> **What is expected**
Look for the line that has "[Facebook] (15, 2480)" in the material below; please repeat it and every line after it, exactly, up to and including the line that has "[Go to whatsapp] (138, 2555)", and nothing else.

=== Available records ===

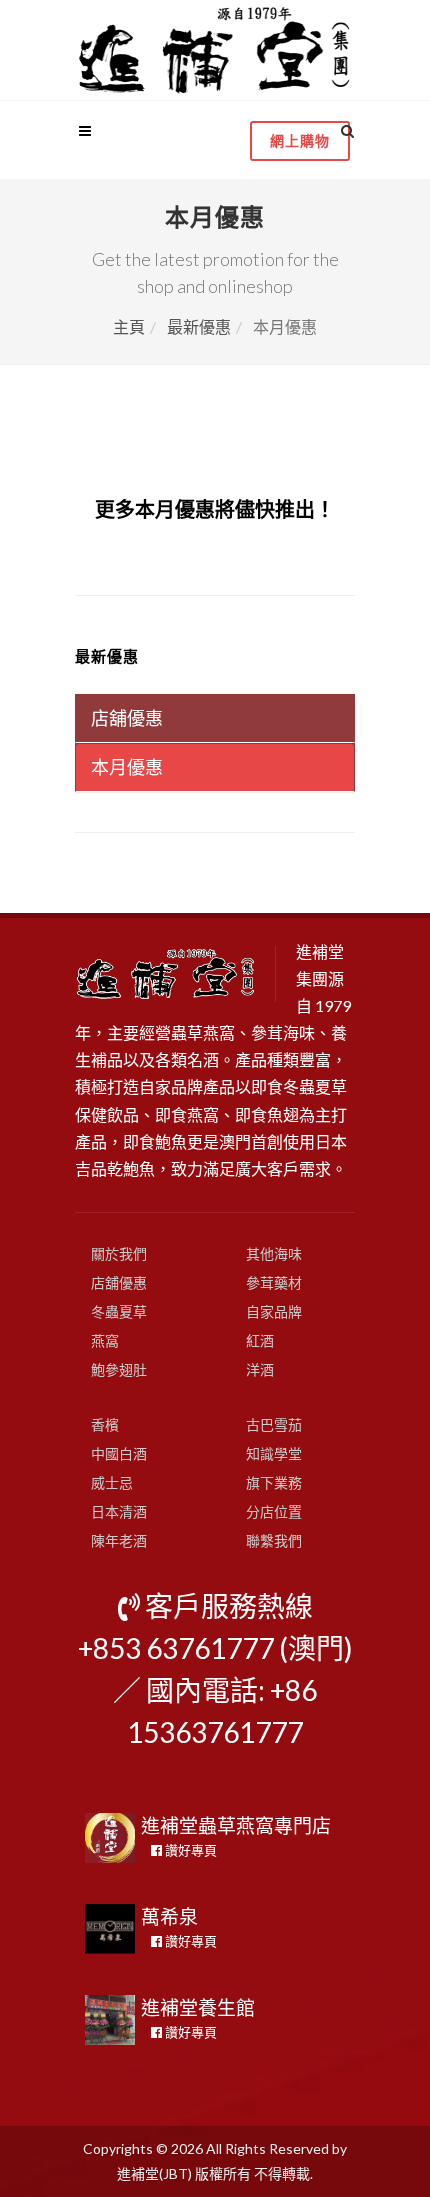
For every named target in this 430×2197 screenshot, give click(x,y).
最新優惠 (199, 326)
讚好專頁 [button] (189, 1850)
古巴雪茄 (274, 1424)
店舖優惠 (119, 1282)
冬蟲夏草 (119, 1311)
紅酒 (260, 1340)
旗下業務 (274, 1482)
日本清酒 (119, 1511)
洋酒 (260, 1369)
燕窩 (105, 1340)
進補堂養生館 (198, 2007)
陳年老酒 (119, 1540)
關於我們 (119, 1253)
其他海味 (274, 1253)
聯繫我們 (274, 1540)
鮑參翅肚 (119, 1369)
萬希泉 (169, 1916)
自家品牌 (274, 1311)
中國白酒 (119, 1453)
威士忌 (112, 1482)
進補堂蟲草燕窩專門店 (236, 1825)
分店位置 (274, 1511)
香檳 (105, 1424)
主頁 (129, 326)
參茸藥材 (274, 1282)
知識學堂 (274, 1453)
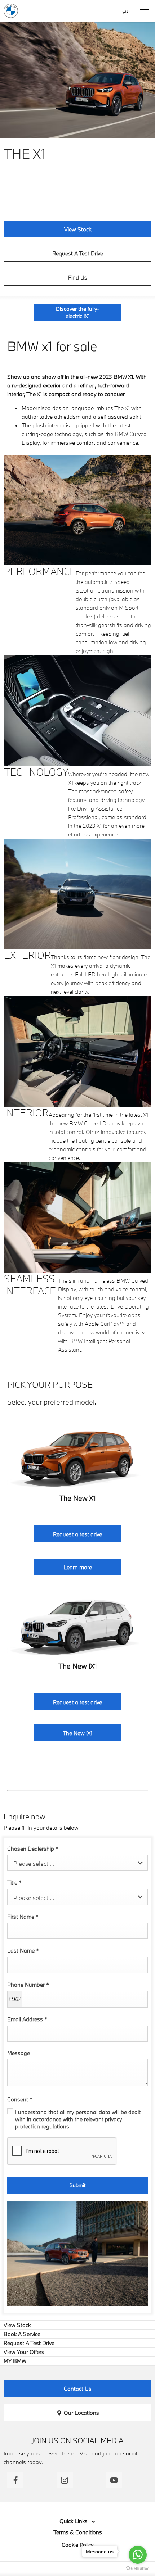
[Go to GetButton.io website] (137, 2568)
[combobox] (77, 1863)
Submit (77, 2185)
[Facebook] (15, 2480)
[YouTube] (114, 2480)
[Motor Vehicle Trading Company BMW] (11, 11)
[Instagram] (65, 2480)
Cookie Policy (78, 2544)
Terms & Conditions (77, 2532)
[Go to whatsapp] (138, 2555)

===
=== Available records ===

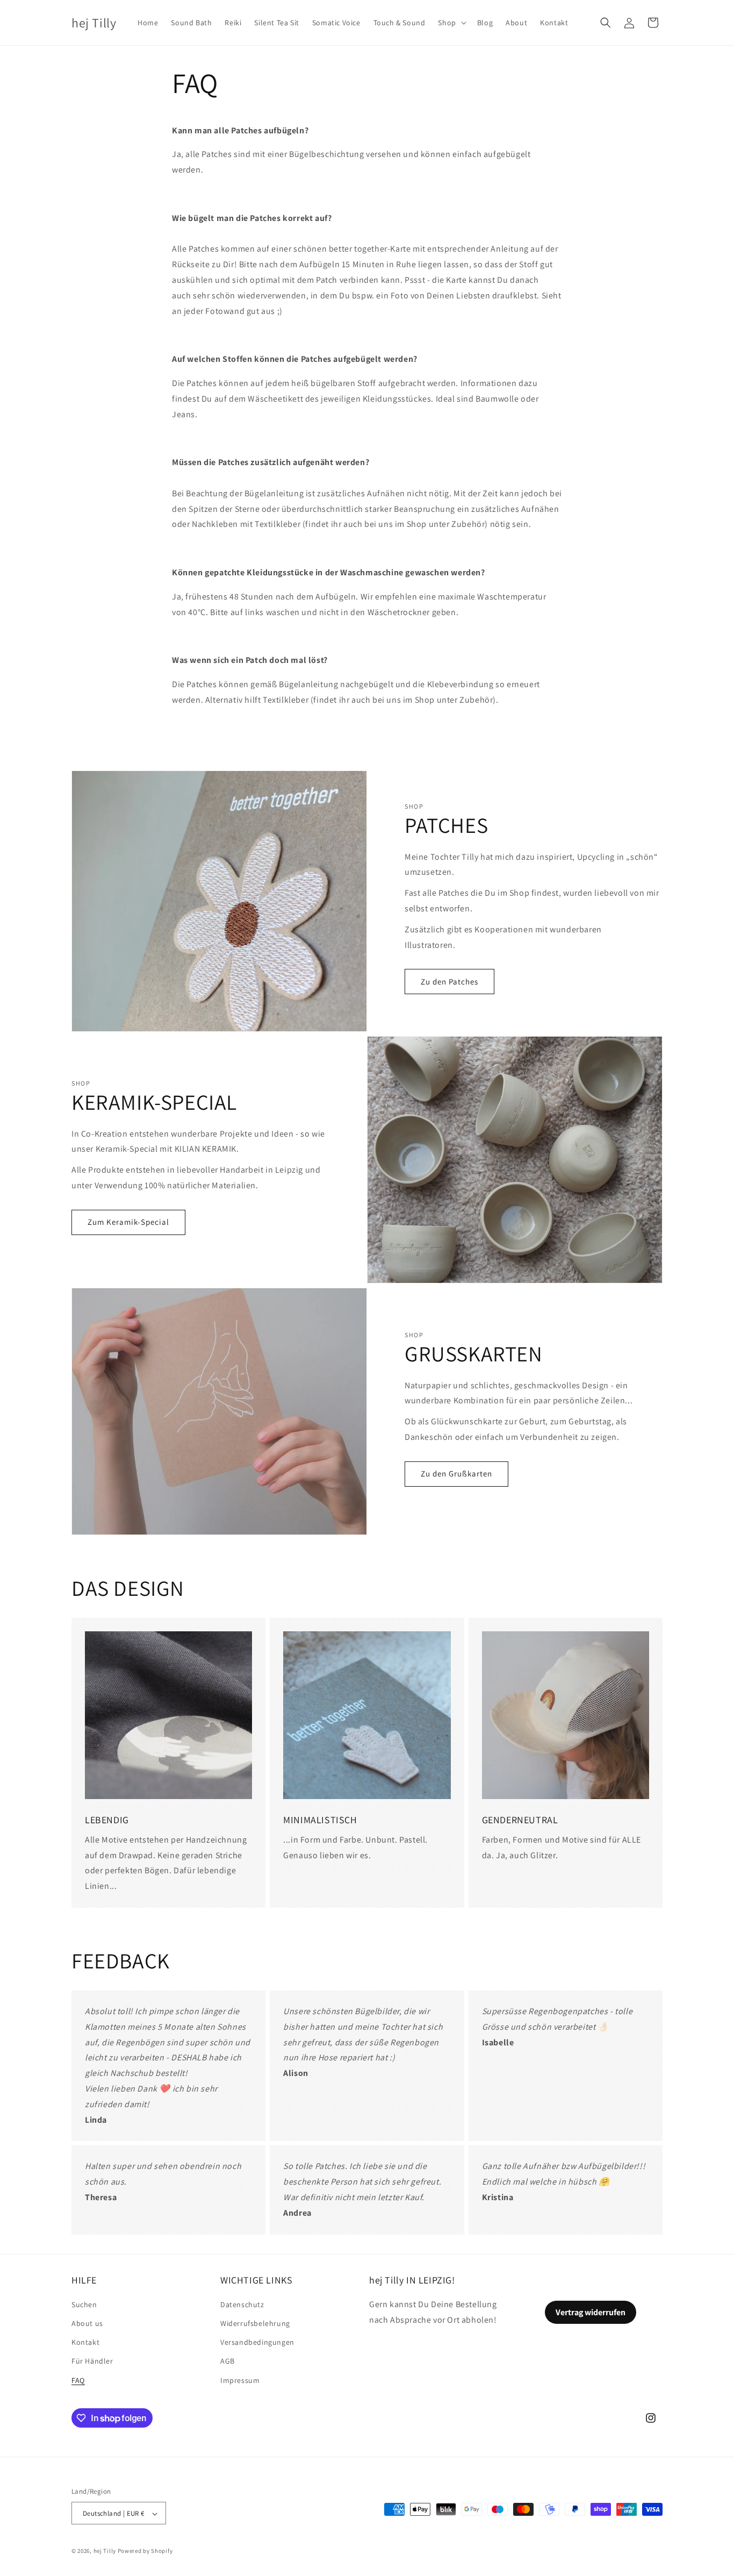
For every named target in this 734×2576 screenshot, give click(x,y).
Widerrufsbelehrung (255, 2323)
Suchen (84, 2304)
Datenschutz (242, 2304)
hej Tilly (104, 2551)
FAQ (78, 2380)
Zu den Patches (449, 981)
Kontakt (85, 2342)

===
=== Available records ===

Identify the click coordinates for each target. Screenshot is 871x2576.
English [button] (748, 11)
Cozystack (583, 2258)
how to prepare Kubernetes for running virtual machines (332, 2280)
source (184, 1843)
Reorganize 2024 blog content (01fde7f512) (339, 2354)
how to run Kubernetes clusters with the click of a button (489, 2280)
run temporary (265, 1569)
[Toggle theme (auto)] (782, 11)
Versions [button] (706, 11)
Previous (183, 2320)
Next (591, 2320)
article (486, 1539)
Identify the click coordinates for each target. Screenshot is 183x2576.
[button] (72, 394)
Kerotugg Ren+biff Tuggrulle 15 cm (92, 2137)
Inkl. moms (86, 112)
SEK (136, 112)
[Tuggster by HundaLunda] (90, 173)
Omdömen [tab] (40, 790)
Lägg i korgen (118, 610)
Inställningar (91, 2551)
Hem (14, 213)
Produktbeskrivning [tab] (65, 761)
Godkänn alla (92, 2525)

===

> **Exercise response**
[Facebook] (15, 2480)
[YouTube] (114, 2480)
[Motor Vehicle Trading Company BMW] (11, 11)
[Instagram] (65, 2480)
Cookie Policy (78, 2544)
Terms & Conditions (77, 2532)
[Go to whatsapp] (138, 2555)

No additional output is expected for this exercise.